::: TEXT SHOWN

An examination was conducted on the bones in 1933 by Lawrence Tanner, Keeper of the Muniments at Westminster Abbey, Professor William Wright, President of the Anatomical Society of Great Britain and Dr George Northcroft, president of the Dental Association. Among other things they concluded that they were the bones of two children, the eldest aged twelve to thirteen and the younger nine to eleven. Yet they failed to determine the sex of the skeletons, a fundamental piece of information.
The presence of two children’s skeletons in a vast area where various remains have been discovered before proves very little. We cannot use Thomas More’s account as historical evidence that Edward V and Richard Duke of York were murdered in the Tower of London and buried at the foot of the stairs in the White Tower, because the account is fictional. And even in this fictional account More himself did not come to this conclusion. More said they were taken from their hastily-dug grave at the foot of the stairs and reburied in a secret location, with the only man who knew their whereabouts then rather conveniently dying.
We can see that, even in 1677, these remains were not thought to be the remains of Edward V and Richard Duke of York beyond all reasonable doubt. We can see that the depth of the burial does not indicate the remains were almost 200 years old, but much older. It is evident that Charles II was probably sending a political message against deposition with his own succession in doubt. We know that the sex of the two skeletons was not determined in the examination in 1933. We have no definitive way of conducting any tests, the mtDNA John Ashdown-Hill discovered cannot be used to test these remains.

::::::
::: SUPPLIED MATERIAL

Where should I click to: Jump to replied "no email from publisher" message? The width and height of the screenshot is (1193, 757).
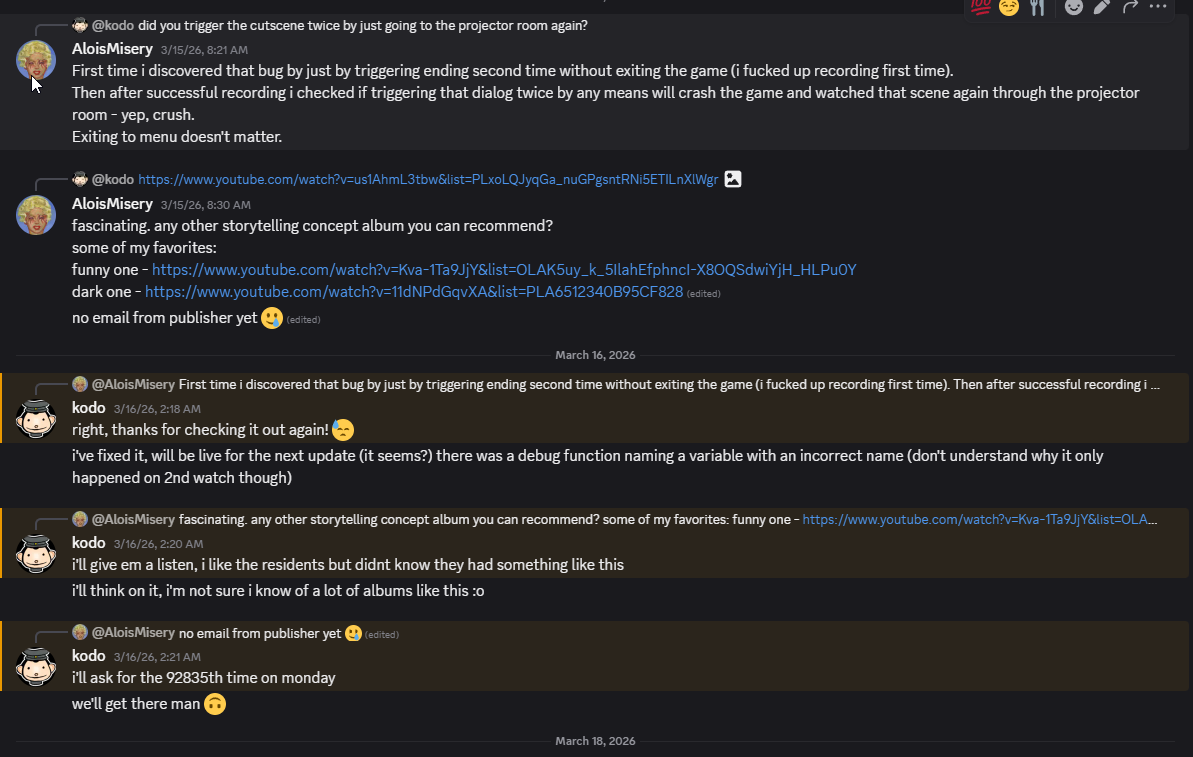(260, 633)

::::::

TO BE DONE:
1 – Answer these about the text on the Tower bones:
(a) What age range did the 1933 examination give for the elder child?
(b) According to More, what was done with the bodies after they were taken from the grave at the foot of the stairs?
(c) What does the text say cannot be used to test these remains?
2 – Replace "examination" with "inspection" in the stretch of the text on the Tower bones from "An examination was" through "piece of information.", and write that stretch out.

TASK-BY-TASK SOLUTIONS:
1 –
(a) Twelve to thirteen.
(b) They were reburied in a secret location.
(c) The mtDNA John Ashdown-Hill discovered.

2 –
An inspection was conducted on the bones in 1933 by Lawrence Tanner, Keeper of the Muniments at Westminster Abbey, Professor William Wright, President of the Anatomical Society of Great Britain and Dr George Northcroft, president of the Dental Association. Among other things they concluded that they were the bones of two children, the eldest aged twelve to thirteen and the younger nine to eleven. Yet they failed to determine the sex of the skeletons, a fundamental piece of information.